Friday was the last in a series of professional development days sprinkled throughout the 2017-18 school calendar. Students got the day off from classes while their teachers learned to teach more effectively.
PD, as it’s referred to in the trade, takes different forms at different schools, depending on lots of factors and variables. On Friday at Meredith Middle and Hoover High, the conjoined IB schools on the northwest side, it took the form of a hard look in the mirror.
The twin packs of Huskies collaborated to deliver a full day of “Hoover/Meredith EQUITY PD,” it said on the cover of a program that detailed the lineup of keynote speakers and presenters at workshops and breakout sessions.
Here’s the district’s official take on equity, as declared on the DMPS website:
The Des Moines Independent Community School District does not discriminate on the basis of race, color, national origin, gender, disability, religion, creed, age (for employment), marital status (for programs), sexual orientation, gender identity and socioeconomic status (for programs) in its educational programs and its employment practices.
Following the morning keynote delivered by Jennifer Harvey, an insert seemed in order between the words not and discriminate: intentionally.
Dr. Harvey is a Professor of Religion and Faculty Director of the Crew Scholars Program at Drake University. Her most recent book is Raising White Kids: Bringing Up Children in a Racially Unjust America. She is also the author of Dear White Christians: For Those Still Longing for Racial Reconciliation and Whiteness & Morality: Pursuing Racial Justice through Reparations and Sovereignty.
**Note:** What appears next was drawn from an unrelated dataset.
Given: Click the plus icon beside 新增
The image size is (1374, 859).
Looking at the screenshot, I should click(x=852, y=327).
Harvey is white and she worked hard to earn the right and expertise to talk about the concept of what she calls “white fragility.” She is only 46 years old, but has done the research to speak with authority about racial dynamics and dysfunction in America that go back to the early 17th century. She retraced a timeline beginning with English explorers who came to what became Jamestown, Virginia looking for gold and settled for tobacco, a change of plans that evolved around an enslaved labor force.
“There’s a resiliency that’s required to deal with historical experiences like those of African-Americans,” and whites don’t have it – yet, according to Harvey. “Not because we’re bad people,” Harvey said, “but because we haven’t come to grips with how we got where we are today in terms of race as a social construct in America.”
“We can’t be colorblind AND celebrate diversity,” was another of Harvey’s points. If a school district as diverse as DMPS is to fully overcome the challenges that come with that characteristic it must seek a means of properly celebrating whiteness too, one that doesn’t echo the false narrative of racial supremacy.
When she stopped and invited questions, Harvey got some good ones.
A white teacher acknowledged the overt means of oppression in the past going all the way back to Jamestown. “But here at Meredith and Hoover,” she said, “we are trying to do the right thing. We have PDs about equity and cultural proficiency all the time. What else are we supposed to do?” Hopefully, the rest of the day provided her with some new answers.
A black teacher wondered aloud why both of the day’s keynote speakers are white. Fair enough, Harvey responded, while also noting that “probably 95%” of what she knows about racial justice was taught to her by black women. “’We need people like you to talk to people like you,’ they told me. Because they’re tired,” she said.
Later in the day, Frank Meeink gave the lunch hour talk. At a young age, Meeink was a skinhead and Neo-Nazi, a voice of hate roaming the heartland. A stint in prison got him to see the people who thought he should hate differently. Upon his release he went on to become a noted speaker and author, working with people to support tolerance, diversity and mutual understanding in racial, political and all aspects of society
Before a pendulum that’s been swinging in one direction for four centuries can start swinging back the other way, towards equity, it first must come to a stop. Maybe that’s what Friday morning in the Hoover auditorium was, a pause before a change of direction.